Records supplied
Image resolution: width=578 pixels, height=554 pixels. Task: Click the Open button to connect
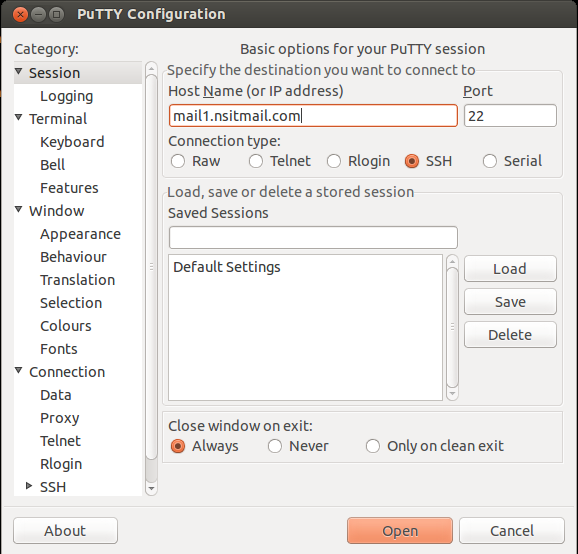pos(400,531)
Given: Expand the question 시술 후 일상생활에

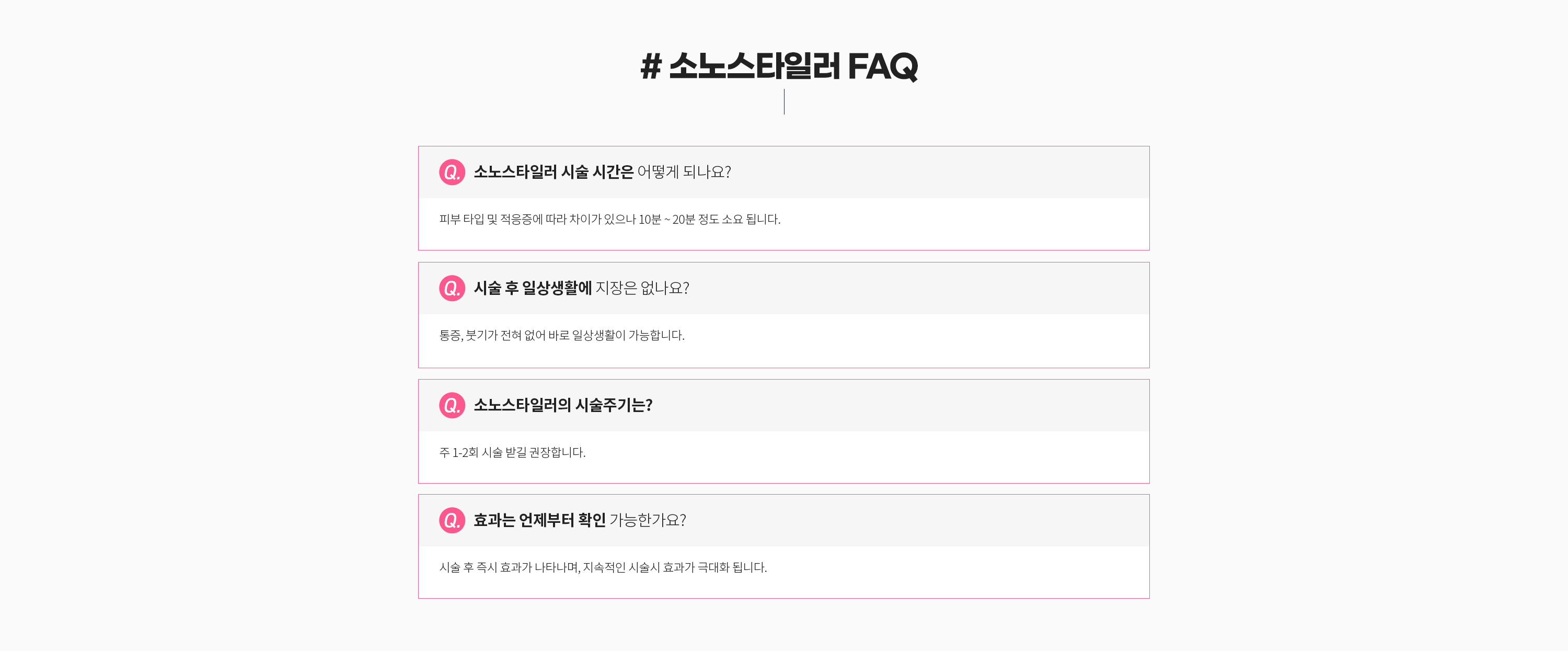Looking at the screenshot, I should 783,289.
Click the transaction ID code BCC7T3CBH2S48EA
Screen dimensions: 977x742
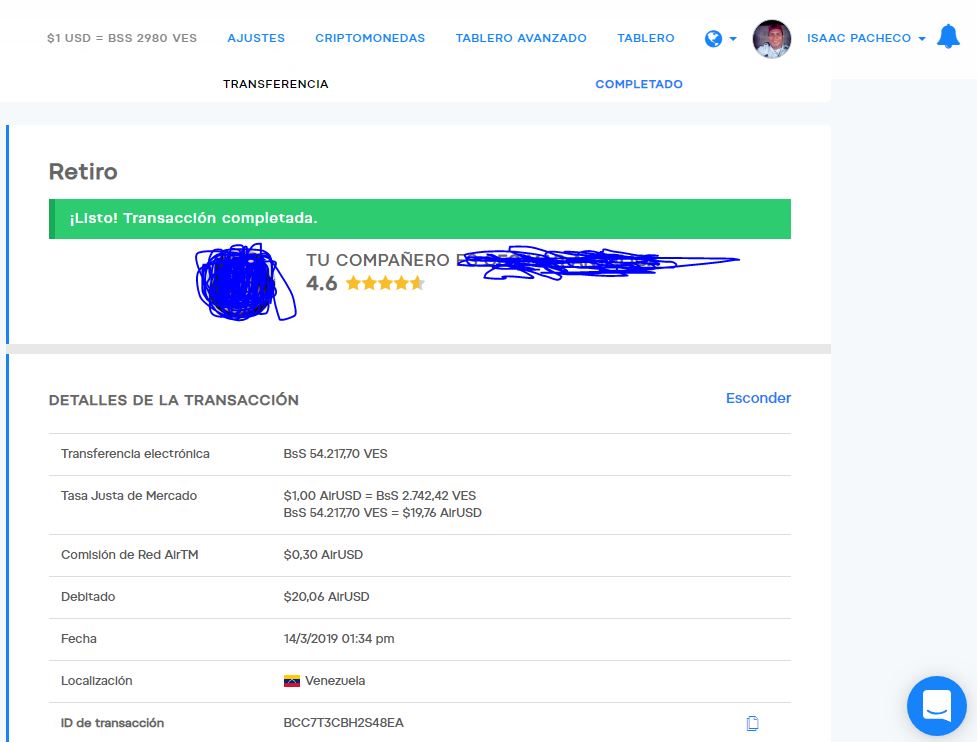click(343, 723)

Your assignment
Reproduce each line of the records exactly, omitting any picture.

Written response
Image resolution: width=578 pixels, height=554 pixels. Task: Click the Open button to connect
pos(400,531)
Given: Expand the question 시술 후 일상생활에

Looking at the screenshot, I should 783,289.
Click the transaction ID code BCC7T3CBH2S48EA
Screen dimensions: 977x742
click(343, 723)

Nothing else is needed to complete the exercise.